#### [Data for this task]
/---
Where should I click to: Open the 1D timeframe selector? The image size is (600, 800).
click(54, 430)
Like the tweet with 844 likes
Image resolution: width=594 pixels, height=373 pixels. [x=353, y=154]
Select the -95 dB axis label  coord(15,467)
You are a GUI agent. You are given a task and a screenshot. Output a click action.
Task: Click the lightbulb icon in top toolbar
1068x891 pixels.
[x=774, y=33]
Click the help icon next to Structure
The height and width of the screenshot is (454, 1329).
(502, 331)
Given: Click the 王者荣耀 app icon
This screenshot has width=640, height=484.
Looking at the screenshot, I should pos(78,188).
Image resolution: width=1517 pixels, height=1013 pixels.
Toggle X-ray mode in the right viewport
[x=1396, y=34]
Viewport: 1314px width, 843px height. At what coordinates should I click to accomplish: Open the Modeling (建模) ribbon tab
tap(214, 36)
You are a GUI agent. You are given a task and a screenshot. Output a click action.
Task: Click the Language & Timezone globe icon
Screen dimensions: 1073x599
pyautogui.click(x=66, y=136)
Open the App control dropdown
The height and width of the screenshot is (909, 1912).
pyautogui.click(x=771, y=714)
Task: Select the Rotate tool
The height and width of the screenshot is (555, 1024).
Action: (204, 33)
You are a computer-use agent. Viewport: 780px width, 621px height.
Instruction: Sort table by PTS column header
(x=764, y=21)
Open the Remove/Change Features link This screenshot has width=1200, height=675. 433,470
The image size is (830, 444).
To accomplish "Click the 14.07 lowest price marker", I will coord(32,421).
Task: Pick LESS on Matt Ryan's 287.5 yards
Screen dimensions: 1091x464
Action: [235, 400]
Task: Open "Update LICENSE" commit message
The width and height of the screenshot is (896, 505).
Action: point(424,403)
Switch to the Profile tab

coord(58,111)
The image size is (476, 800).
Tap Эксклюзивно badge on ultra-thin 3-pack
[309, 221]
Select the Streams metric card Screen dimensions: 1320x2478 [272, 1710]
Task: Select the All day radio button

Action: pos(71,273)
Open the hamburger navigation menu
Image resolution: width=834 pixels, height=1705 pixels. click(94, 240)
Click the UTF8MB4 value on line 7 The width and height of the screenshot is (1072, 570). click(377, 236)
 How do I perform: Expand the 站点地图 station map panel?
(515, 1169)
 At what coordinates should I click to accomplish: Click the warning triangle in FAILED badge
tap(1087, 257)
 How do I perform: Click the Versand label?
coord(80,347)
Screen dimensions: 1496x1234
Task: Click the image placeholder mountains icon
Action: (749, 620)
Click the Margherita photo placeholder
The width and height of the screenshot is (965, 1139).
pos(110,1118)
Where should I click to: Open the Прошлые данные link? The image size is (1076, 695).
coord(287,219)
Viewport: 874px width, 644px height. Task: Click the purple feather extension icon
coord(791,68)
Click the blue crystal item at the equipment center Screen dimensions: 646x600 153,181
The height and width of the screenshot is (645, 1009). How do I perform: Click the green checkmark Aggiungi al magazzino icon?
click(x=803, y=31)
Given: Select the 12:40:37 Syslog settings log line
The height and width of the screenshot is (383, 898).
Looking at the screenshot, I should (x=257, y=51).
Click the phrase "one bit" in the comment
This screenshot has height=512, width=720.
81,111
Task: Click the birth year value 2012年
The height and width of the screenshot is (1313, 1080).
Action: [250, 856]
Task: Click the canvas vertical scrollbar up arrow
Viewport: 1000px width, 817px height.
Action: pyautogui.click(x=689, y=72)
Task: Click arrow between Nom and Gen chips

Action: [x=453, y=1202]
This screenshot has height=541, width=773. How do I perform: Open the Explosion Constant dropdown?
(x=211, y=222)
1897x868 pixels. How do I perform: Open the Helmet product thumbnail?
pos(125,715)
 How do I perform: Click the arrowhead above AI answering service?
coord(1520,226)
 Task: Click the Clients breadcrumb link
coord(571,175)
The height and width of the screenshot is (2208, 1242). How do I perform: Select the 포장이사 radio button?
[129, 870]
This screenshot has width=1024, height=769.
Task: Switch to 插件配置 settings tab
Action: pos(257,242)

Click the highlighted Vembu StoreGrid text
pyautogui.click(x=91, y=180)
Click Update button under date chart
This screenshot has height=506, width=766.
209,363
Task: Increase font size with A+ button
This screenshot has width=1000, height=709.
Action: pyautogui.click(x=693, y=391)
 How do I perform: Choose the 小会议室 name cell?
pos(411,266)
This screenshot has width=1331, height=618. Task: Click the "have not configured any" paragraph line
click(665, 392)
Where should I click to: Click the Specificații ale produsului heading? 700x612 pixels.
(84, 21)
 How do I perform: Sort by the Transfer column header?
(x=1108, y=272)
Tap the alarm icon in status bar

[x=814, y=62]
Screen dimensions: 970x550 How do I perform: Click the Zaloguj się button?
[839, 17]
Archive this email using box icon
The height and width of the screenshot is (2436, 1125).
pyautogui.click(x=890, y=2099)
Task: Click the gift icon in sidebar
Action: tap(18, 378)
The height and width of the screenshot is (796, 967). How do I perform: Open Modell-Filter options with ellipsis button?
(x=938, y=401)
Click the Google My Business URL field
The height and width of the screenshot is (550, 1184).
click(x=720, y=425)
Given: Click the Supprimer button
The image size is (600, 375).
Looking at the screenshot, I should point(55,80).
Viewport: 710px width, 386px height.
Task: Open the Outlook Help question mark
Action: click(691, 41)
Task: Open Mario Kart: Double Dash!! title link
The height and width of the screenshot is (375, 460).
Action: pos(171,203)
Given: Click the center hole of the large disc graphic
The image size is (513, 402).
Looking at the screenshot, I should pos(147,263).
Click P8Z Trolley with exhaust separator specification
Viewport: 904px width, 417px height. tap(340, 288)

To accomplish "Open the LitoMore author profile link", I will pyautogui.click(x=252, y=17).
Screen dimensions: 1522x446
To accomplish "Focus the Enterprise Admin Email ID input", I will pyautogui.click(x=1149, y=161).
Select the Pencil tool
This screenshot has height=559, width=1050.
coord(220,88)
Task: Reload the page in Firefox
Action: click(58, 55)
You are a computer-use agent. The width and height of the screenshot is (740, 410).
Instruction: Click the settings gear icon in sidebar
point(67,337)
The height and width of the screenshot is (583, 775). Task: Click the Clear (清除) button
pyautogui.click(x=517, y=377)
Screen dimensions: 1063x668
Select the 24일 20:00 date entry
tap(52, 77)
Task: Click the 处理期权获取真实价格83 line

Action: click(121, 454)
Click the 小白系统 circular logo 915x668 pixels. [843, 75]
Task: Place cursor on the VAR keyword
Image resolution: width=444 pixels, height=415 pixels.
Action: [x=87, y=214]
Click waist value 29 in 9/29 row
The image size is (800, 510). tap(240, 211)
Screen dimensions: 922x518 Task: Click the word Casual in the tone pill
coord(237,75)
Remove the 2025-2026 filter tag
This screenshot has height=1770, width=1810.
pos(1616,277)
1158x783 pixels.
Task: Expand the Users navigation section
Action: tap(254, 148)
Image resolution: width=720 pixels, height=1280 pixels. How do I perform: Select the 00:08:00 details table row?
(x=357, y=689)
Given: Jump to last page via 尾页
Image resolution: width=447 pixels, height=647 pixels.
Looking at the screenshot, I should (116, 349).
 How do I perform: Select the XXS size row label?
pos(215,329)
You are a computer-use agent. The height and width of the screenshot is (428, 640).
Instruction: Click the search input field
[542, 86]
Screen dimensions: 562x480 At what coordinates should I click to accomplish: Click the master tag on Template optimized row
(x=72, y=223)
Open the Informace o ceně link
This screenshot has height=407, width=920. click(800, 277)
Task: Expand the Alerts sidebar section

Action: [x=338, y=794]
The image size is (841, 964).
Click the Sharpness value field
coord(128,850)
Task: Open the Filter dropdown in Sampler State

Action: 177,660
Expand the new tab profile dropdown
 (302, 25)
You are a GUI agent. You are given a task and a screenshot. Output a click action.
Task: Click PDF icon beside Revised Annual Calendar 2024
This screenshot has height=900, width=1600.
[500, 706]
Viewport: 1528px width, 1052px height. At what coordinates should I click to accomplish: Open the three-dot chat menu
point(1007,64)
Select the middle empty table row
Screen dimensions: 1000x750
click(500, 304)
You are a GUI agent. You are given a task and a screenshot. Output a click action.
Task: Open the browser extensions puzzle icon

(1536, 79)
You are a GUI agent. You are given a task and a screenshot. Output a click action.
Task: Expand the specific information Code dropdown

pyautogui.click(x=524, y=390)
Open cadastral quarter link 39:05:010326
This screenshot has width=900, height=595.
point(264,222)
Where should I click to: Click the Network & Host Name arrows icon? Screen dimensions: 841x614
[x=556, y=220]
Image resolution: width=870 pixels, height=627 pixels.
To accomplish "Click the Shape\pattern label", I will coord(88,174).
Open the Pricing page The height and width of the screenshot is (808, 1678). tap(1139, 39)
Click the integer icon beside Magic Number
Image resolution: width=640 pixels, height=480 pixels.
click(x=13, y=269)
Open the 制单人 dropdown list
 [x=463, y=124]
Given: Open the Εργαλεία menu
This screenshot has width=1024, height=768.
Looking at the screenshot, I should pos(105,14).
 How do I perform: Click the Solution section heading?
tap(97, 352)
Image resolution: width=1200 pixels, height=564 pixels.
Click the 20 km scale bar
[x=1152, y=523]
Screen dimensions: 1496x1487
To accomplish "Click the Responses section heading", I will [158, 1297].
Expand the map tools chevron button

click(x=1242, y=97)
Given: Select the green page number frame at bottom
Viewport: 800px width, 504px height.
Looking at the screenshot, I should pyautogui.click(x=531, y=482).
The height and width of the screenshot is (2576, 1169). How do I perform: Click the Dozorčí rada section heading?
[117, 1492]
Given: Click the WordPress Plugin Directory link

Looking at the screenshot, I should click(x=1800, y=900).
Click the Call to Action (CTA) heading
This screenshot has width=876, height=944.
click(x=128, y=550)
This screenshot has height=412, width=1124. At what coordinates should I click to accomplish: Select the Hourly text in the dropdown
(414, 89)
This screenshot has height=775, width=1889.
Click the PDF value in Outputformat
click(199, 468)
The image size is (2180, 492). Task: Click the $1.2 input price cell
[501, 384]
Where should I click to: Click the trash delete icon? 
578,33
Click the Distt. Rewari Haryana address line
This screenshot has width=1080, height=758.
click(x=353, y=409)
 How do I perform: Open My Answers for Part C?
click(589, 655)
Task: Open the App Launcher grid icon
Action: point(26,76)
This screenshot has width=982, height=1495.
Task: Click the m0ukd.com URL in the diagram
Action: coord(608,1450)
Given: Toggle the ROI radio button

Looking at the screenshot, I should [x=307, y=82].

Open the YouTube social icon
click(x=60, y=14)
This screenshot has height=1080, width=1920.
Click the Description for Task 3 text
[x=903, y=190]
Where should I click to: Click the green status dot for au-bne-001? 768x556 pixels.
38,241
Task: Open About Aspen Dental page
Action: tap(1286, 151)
\---
#### [Work required]
Retype exactly, and only, the lines above from the one where "Task: Click the Clients breadcrumb link" occurs up to and including the one where "Click the Google My Business URL field" occurs.

#### [Result]
 Task: Click the Clients breadcrumb link
coord(571,175)
The height and width of the screenshot is (2208, 1242). How do I perform: Select the 포장이사 radio button?
[129, 870]
This screenshot has width=1024, height=769.
Task: Switch to 插件配置 settings tab
Action: pos(257,242)

Click the highlighted Vembu StoreGrid text
pyautogui.click(x=91, y=180)
Click Update button under date chart
This screenshot has height=506, width=766.
209,363
Task: Increase font size with A+ button
This screenshot has width=1000, height=709.
Action: pyautogui.click(x=693, y=391)
 How do I perform: Choose the 小会议室 name cell?
pos(411,266)
This screenshot has width=1331, height=618. Task: Click the "have not configured any" paragraph line
click(665, 392)
Where should I click to: Click the Specificații ale produsului heading? 700x612 pixels.
(84, 21)
 How do I perform: Sort by the Transfer column header?
(x=1108, y=272)
Tap the alarm icon in status bar

[x=814, y=62]
Screen dimensions: 970x550 How do I perform: Click the Zaloguj się button?
[839, 17]
Archive this email using box icon
The height and width of the screenshot is (2436, 1125).
pyautogui.click(x=890, y=2099)
Task: Click the gift icon in sidebar
Action: tap(18, 378)
The height and width of the screenshot is (796, 967). How do I perform: Open Modell-Filter options with ellipsis button?
(x=938, y=401)
Click the Google My Business URL field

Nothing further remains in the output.